И дочь это видела: потому что, сколько она ни писала, ответа она никогда не получала — не иначе кто-то стоит на ее пути и перехватывает ее письма... А она не напрасно писала эти письма, и она была уверена в том, к кому обращалась, потому что не она начала эту переписку...

И она тосковала, и отец ее это замечал и очень тревожился, но спрашивать ни о чем не спрашивал, потому что об этом родители не спрашивают у детей, а она ему ничего не говорила, только, стоя перед ним, все время опускала глаза. Поэтому он знал, что с ней что-то происходит, но не у кого было ему спросить и узнать, и нас тоже, меня, оленя и птицу, это заботило, и мы хотели ему помочь, а как — не знали, но наша преданность ему была велика, и мы — ночью с птицей, а днем с оленем — говорили об этом и искали выход...

И однажды, когда мы с оленем стояли на страже в долине, и был облачный день, и дождь то лил, то переставал, — мы вдруг увидели, как что-то белое упало из облака... И тяжело пролетело оно по воздуху, потому что от дождя намокло, и упало к подножию скалы, и тут же олень сорвался с места и вместе со мной рванулся к тому месту, и олень велел мне это поднять, и я поднял, и приказал он мне хранить это до вечера, пока мы не вернемся на скалу, и тогда — вручить это нашему господину, потому что это, может быть, то, что ему нужно...

И мы несли дозор весь день, и я хранил находку и видел, что дождя больше не будет. И вечером, когда мы вернулись на скалу и господин на этот раз, как вообще все последнее время, не вышел встретить нас, олень подвез меня не к стойлу, а к садовой калитке, подвез и вместе со мной остался стоять. И заметил нас господин, и понял он: что-то необычное привело нас на это необычное для нас место, и он подошел к нам, и я тут же вручил ему то, что упало из облака.

А это было письмо, мы сразу это заметили, когда он взял его в руки, потому что он взял его с удивлением и что-то там с радостью разглядел, но прочитать его он не мог, и мы, сделав свое дело и ничего больше не ожидая от нашего господина, повернулись и отправились в наше стойло.

И в тот же вечер птица встретила меня радостно:

— Хорошо, Зеленый, что ты пришел, еще лучше, что ты нашел, и сдается мне, что господин очень счастлив, что эта находка — ключ к тайне...

И она рассказала мне, что слышала, как господин позвал слугу и приказал, чтобы завтра все ветры, все, летающие по свету, особенно из жарких краев, были созваны: всем найдется работа, будут сушить находку, пока не высушат, потому что эта находка — письмо, и с первых же слов прекрасное, и с первых же слов узнал господин почерк своей дочери, но прочесть письмо нельзя, так как облако промочило его... И еще рассказала мне птица, что господин уже обо всем догадывается и что даже и без письма он уже на пути к разгадке тайны. Потому что всякий раз, когда дочь оставалась одна в комнате и не шла гулять в сад, следил он, ее отец, за ней, и сам следил, и слугу следить приставил, и оба они заметили, что вечером, когда смеркалось и когда вечерняя звезда начинала сиять на небе, дочь обращала к ней взор, но говорить ничего не говорила, потому что ее слова не могли достигнуть до звезды, но по ее взглядам и ее поведению было понятно, что между ней и звездой что-то происходит, и звезда мерцает для нее и на далеком золотом языке что-то ей говорит, а

она стоит, потупив глаза, но время от времени поднимает их, смущается и снова опускает... И господин обрадовался, но дочери своей радости не показал, и он ждал и выжидал, пока она сама ему не скажет, и если не теперь, то в другой раз...

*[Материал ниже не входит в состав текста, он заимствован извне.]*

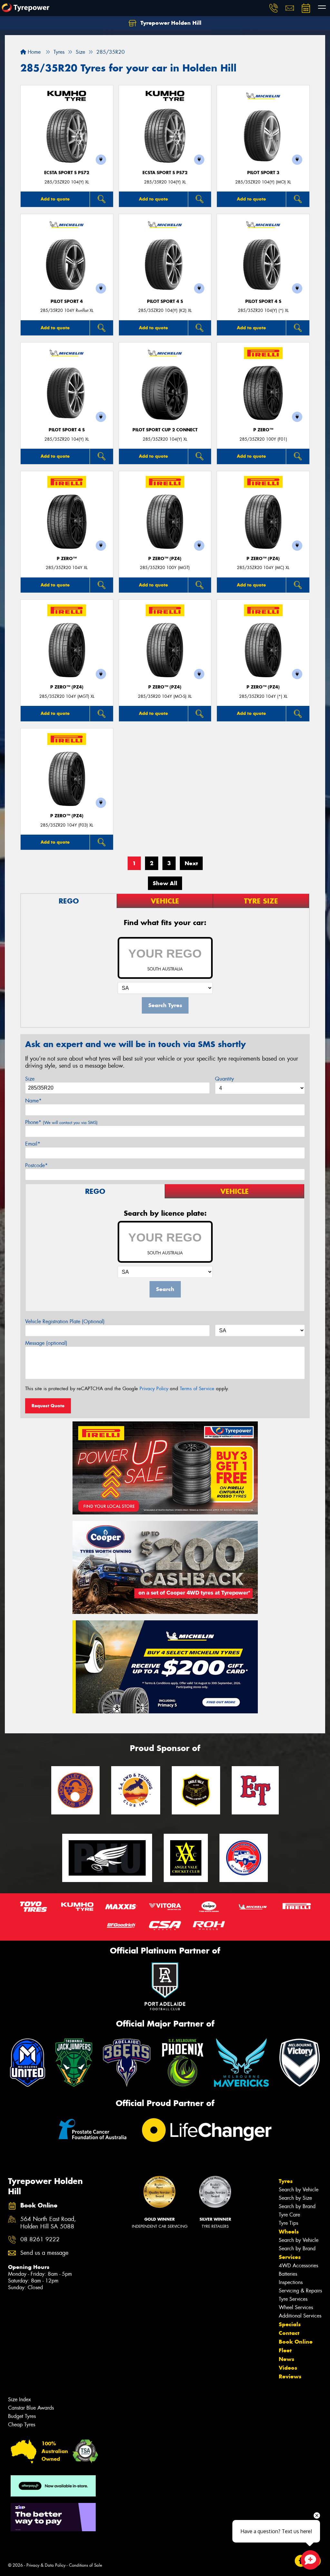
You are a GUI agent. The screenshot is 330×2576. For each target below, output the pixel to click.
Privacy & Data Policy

—    А потом, — сказала птица, — господин, в конце концов, позвал меня и стал расспрашивать, и стал выяснять, что она делает ночью при свете лампы, и я сказал, что вроде она пишет письма. «А с кем она их посылает?» — спросил он, и я сказал: «С летучей мышью». И спросил он летучую мышь, и она ответила, что она передает письма ветру. Он обратился к ветрам и узнал от их посланца, что часто, почти каждый вечер, получает он от нее письма, и есть у него приказ от нее нести письма выше облаков, вот так вот, и когда господин до всего дознался, он вспомнил о своем враге, повелителе облаков; господин был уверен, что хоть тот и отказался от войны, но глаз с замка не спускает, и страсть повелителя к дочери от бессилия его не стала меньше, а, наоборот, окрепла, и он пробует всеми средствами никого к ней не подпустить, — поэтому господин и стал выведывать судьбу письма, ведь повелитель облаков начнет из кожи вон лезть и пробовать выше головы прыгнуть, если увидит, что письмо можно задержать, чтобы оно не дошло туда, куда было послано...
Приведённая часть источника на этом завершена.